The average age of menopause is 51 years, but women may transition as early as their forties or as late as their sixties. While menopause itself is defined as a singular point in time - the day when a woman has gone twelve months without a menstrual period - the phase of life commonly referred to as “menopause” can last much longer. Some women don't notice any change before their periods stop, but many experience symptoms for months or years before and after their last period. How each woman experiences menopause will be entirely unique to her.
The Menopause Transition
Menopause occurs when a woman's ovaries nearly stop producing hormones like estrogen and progesterone, which ultimately results in the cessation of both menstruation and fertility. However, the symptoms of menopause can begin long before the last period. This phase is called perimenopause. Perimenopause symptoms occur because hormone levels become erratic as the ovaries transition into this cessation. After the last period, a woman is considered to be in postmenopause, which lasts for the rest of her life.
Here is a list of the four most common symptoms experienced during the menopausal transition.
There are many reasons why a woman might experience an irregular period, but once women reach their 40s and 50s, menstrual irregularity is usually one of the first signs of menopause. This can come as a surprise to women who have had their periods like clockwork for the past 20 or 30 years.
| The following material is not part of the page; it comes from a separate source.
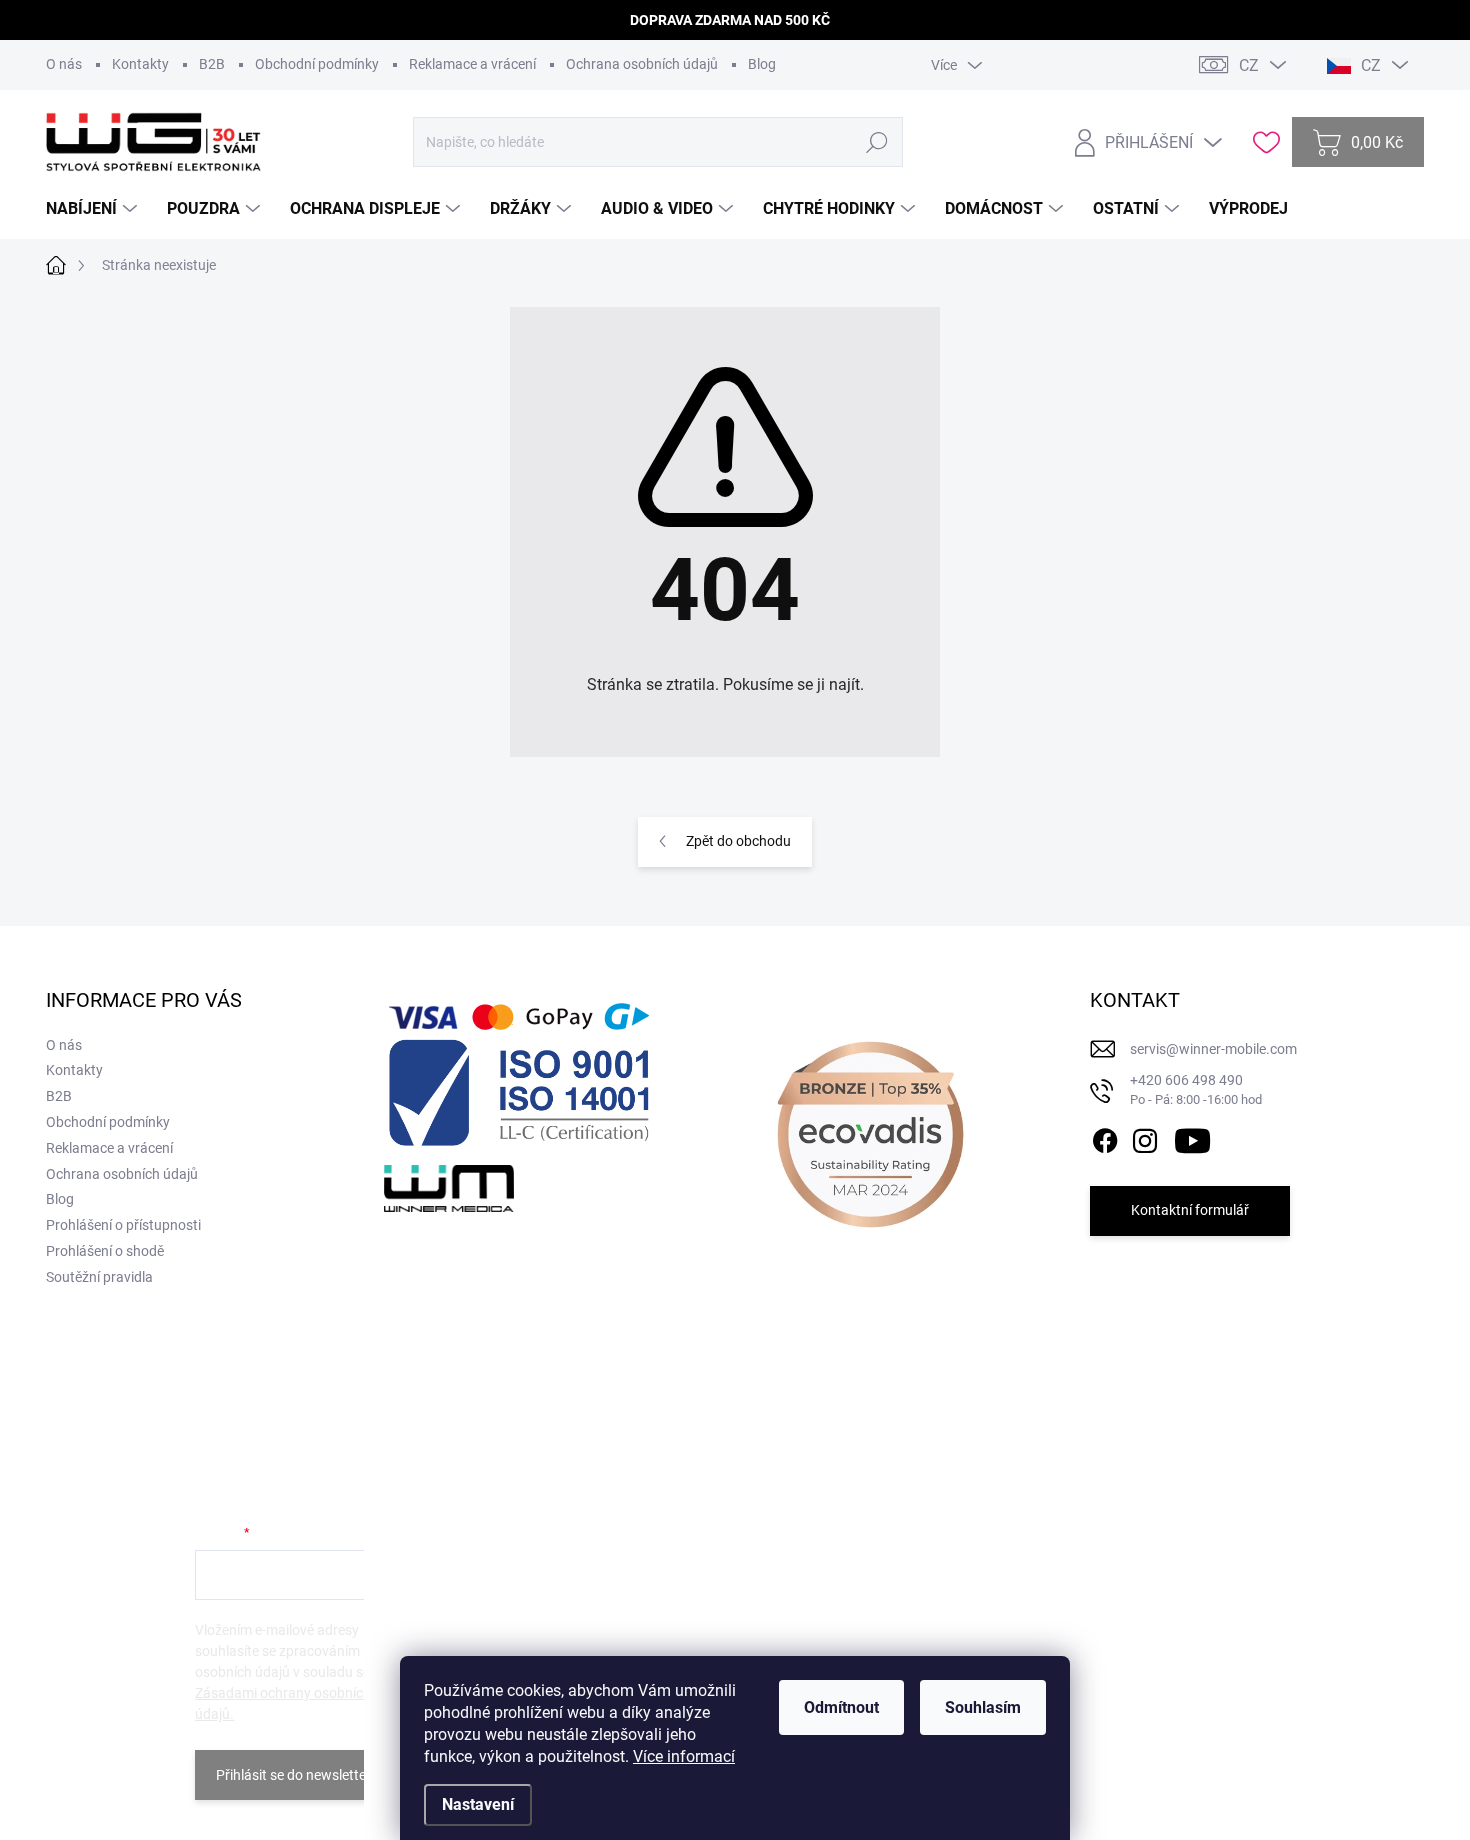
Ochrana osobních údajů (642, 64)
It's good to keep in mind, though, that pregnancy is still possible despite irregular periods. Women do not reach menopause until they have not had a period for 12 months.
Hot flashes are one of the most commonly reported symptoms of menopause. According to one study, the typical age at which hot flashes appear is between 45 - 49 years old, while smaller numbers of women experience them when they are older than 50 or younger than 40. In general, the earlier hot flashes set in, the longer a woman will experience them.
Vaginal dryness is an extremely common symptom of menopause, typically occurring sometime between 40 and 55 years of age. Symptoms include itching, burning, soreness, pain, or light bleeding during intercourse. Vaginal dryness is caused by a drop in estrogen, a hormone that works to maintain normal vaginal lubrication, tissue elasticity, and natural acidity. Each of these factors helps keep vaginal tissue healthy.
Loss of Libido
This symptom often occurs alongside vaginal dryness, around ages 40 - 55. While a loss of libido does not need to be treated if it is not viewed as a problem, it can result in a decrease in well-being or relationship difficulties. Talking with your partner is the best way to work through this symptom.
Some women may require a full hysterectomy, referred to as “surgical menopause”, which can happen before age 40. Otherwise, experiencing these symptoms before age 40 merits a visit to your doctor.